In Elasticsearch, a data stream is an abstraction layer designed to simplify the management of continuously generated time-series data, such as logs, metrics, and events.
Key Characteristics
- Time-Series Focus: Every document indexed into a data stream must contain a @timestamp field, which is used to organize and query the data.
- Append-Only Design: Data streams are optimized for use cases where data is rarely updated or deleted. We cannot send standard update or delete requests directly to the stream; these must be performed via _update_by_query or directed at specific backing indices.
- Unified Interface: Users interact with a single named resource (the data stream name) for both indexing and searching, even though the data is physically spread across multiple underlying indices.
Architecture: Backing Indices
A data stream consists of one or more hidden, auto-generated backing indices:
- Write Index: The most recently created backing index. All new documents are automatically routed here.
- Rollover: When the write index reaches a specific size or age, Elasticsearch automatically creates a new backing index (rollover) and sets it as the new write index.
- Search: Search requests sent to the data stream are automatically routed to all of its backing indices to return a complete result set.
Automated Management
Data streams rely on two primary automation tools:
- Index Templates: These define the stream's structure, including field mappings and settings, and must include a data_stream object to enable the feature.
- Lifecycle Management (ILM/DSL): Tools like Index Lifecycle Management (ILM) or the newer Data Stream Lifecycle automate tasks like moving old indices to cheaper hardware (hot/warm/cold tiers) and eventually deleting them based on retention policies.
When to Use
- Ideal for: Logs, events, performance metrics, and security traces.
- Avoid for: Use cases requiring frequent updates to existing records (like a product catalog) or data that lacks a timestamp.
How does data stream know when to rollover?
Data streams are typically managed by:
- Index Lifecycle Management (ILM)
- Data Stream Lifecycle (DSL) - newer concept
In cluster settings, data_streams.lifecycle.poll_interval defines how often shall Elasticsearch go over each data stream, check if it is eligible for a rollover and then perform it.
To find this interval value, check the output of
GET _cluster/settings
By default, the GET _cluster/settings command only returns settings that have been manually overridden so if we are using default values, we need to add ?include_defaults=true.
Default interval value is 5 minutes which can be verified by checking cluster's default settings:
GET _cluster/settings?include_defaults=true&filter_path=defaults.data_streams.lifecycle.poll_interval
Output:
{
"defaults": {
"data_streams": {
"lifecycle": {
"poll_interval": "5m"
}
}
}
}
After this interval, Elasticsearch rolls over the write index of the data stream, if it fulfills the conditions defined by cluster.lifecycle.default.rollover.
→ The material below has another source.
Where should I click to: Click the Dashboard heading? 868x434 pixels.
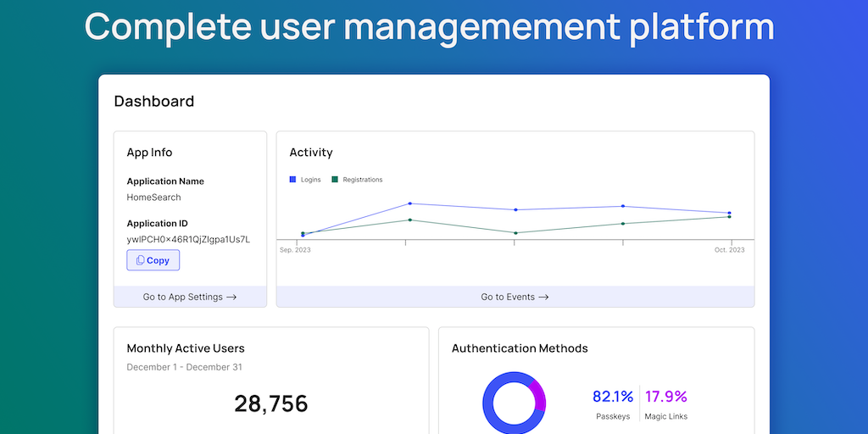pos(154,102)
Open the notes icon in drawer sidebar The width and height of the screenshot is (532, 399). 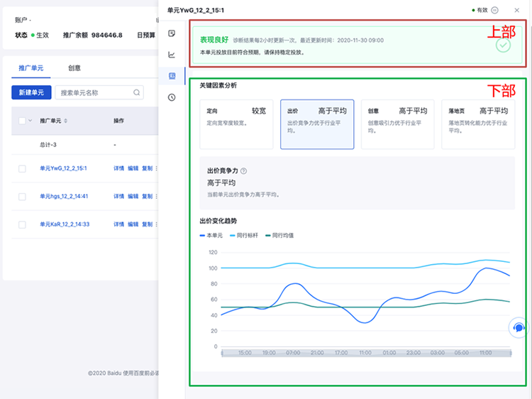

If we are using default cluster settings, we can check its default value:
GET _cluster/settings?include_defaults=true&filter_path=defaults.cluster.lifecycle
Output:
{
"defaults": {
"cluster": {
"lifecycle": {
"default": {
"rollover": "max_age=auto,max_primary_shard_size=50gb,min_docs=1,max_primary_shard_docs=200000000"
}
}
}
}
}
max_age=7d: This is why our indices are rolling over every week.
max_primary_shard_size=50gb: Prevents shards from becoming too large and slow.
max_primary_shard_docs=200000000: A built-in limit to maintain search performance, even if the 50GB size hasn't been reached yet
In our case max_age=auto which means Elasticsearch is using a dynamic rollover strategy based on our retention period. If we look at https://github.com/elastic/elasticsearch/blob/main/server/src/main/java/org/elasticsearch/action/admin/indices/rollover/RolloverConfiguration.java#L174-L195 we can see the comment:
/**
* When max_age is auto we’ll use the following retention dependent heuristics to compute the value of max_age:
* - If retention is null aka infinite (default), max_age will be 30 days
* - If retention is less than or equal to 1 day, max_age will be 1 hour
* - If retention is less than or equal to 14 days, max_age will be 1 day
* - If retention is less than or equal to 90 days, max_age will be 7 days
* - If retention is greater than 90 days, max_age will be 30 days
*/
So, max age of backing index before rollover depends on how long we want to keep data overall in our data stream. For example, if it's 90 days, Elasticsearch will perform rollover and create a new backing index every 7 days.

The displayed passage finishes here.